Window Functions
The Window Functions can analyze and compute values not just for individual rows, but for groups of rows that have a defined relationship based on partitioning and ordering criteria. This allows to perform operations such as calculating running totals, ranks, or comparing values from previous or subsequent rows within the same partition.
It supports various data types, including numeric, textual, and date-based data, making it adaptable for a wide range of analytical tasks.
Configuration
Upon clicking the Window Functions node, users are presented with the following fields in the configuration section:
Defining and Naming New Window Function Columns
Users can define new Window Function columns by selecting columns and specifying aggregate functions.

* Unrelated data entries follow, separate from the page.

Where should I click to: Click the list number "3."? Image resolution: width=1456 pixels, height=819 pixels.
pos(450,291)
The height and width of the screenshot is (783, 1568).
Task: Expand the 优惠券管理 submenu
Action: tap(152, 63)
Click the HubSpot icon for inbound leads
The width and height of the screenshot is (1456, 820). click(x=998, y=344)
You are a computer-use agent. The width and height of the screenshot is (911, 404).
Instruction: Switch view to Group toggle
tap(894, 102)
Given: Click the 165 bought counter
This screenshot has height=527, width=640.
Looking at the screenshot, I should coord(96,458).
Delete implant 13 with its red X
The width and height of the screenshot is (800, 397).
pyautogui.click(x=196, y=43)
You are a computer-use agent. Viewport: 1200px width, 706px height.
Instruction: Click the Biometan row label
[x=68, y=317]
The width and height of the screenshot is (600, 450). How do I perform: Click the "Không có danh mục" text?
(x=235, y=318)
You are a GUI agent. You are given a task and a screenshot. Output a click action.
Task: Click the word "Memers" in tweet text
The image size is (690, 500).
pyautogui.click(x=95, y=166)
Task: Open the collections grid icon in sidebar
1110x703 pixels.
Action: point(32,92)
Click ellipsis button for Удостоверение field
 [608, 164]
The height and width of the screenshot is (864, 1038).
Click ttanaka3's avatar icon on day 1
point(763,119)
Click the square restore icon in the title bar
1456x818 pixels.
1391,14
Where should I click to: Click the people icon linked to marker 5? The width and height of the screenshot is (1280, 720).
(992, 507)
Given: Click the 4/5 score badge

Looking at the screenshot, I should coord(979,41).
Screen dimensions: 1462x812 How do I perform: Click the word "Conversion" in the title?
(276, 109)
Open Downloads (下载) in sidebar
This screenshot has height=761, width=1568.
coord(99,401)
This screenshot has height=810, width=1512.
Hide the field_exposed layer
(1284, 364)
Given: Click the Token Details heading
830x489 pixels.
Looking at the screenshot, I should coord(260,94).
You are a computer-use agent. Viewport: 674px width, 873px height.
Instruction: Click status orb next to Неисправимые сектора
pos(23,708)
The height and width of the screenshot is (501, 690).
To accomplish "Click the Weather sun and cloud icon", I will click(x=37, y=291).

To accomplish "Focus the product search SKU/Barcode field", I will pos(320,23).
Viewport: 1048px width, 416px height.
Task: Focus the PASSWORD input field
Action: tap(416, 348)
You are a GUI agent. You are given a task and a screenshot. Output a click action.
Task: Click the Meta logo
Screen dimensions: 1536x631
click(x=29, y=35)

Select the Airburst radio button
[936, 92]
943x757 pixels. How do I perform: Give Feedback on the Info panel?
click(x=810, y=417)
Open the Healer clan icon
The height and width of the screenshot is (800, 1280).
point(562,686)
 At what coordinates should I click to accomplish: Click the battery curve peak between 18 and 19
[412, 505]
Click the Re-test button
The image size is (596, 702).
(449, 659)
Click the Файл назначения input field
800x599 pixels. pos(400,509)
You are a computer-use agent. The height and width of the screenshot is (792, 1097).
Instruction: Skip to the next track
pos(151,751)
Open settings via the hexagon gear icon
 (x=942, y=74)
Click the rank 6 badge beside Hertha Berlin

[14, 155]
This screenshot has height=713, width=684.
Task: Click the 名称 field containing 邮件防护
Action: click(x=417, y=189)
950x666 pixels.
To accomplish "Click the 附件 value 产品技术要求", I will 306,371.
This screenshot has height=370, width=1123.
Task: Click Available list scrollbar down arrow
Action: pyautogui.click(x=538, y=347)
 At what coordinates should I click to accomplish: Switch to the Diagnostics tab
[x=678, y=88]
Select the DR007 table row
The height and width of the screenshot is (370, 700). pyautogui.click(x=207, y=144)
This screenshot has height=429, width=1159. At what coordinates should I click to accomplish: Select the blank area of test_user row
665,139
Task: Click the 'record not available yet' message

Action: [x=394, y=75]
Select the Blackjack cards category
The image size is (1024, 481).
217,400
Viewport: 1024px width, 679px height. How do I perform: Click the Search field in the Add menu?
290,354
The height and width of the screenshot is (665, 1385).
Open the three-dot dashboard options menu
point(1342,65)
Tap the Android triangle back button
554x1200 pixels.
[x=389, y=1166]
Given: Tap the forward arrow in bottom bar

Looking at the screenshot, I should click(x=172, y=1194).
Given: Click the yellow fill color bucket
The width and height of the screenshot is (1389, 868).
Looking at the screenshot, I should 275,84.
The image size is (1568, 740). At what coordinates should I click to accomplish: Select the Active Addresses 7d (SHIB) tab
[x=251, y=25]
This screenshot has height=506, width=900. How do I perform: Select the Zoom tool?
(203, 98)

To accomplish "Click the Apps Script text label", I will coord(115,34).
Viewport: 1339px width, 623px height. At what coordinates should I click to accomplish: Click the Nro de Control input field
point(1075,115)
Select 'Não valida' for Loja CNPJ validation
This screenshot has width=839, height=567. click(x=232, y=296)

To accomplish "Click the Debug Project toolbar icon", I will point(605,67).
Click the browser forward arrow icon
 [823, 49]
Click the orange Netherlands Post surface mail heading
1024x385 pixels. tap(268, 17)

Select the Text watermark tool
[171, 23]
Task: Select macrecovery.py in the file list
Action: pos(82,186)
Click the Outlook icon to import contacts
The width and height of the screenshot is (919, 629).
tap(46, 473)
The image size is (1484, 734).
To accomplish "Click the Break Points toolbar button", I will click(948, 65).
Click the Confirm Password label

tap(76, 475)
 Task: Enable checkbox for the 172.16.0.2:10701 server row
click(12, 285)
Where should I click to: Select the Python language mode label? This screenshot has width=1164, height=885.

Function Type: Choose from the available functions:
CUME_DIST
DENSE_RANK
FIRST_VALUE
LAST_VALUE
LEAD
LAG
NTILE
PERCENT_RANK
RANK
Alias Name: Users can provide a name for the new column.
Select Column: Users can select the column for which they want to apply the function.
Clicking on the + Add Selector button allows selection of multiple columns.
Order By (Mandatory)
Specifies the order of rows within each partition for the function application. Ordering determines the sequence in which rows are processed within each partition, which is essential for functions like ranking, lead, lag, and cumulative calculations.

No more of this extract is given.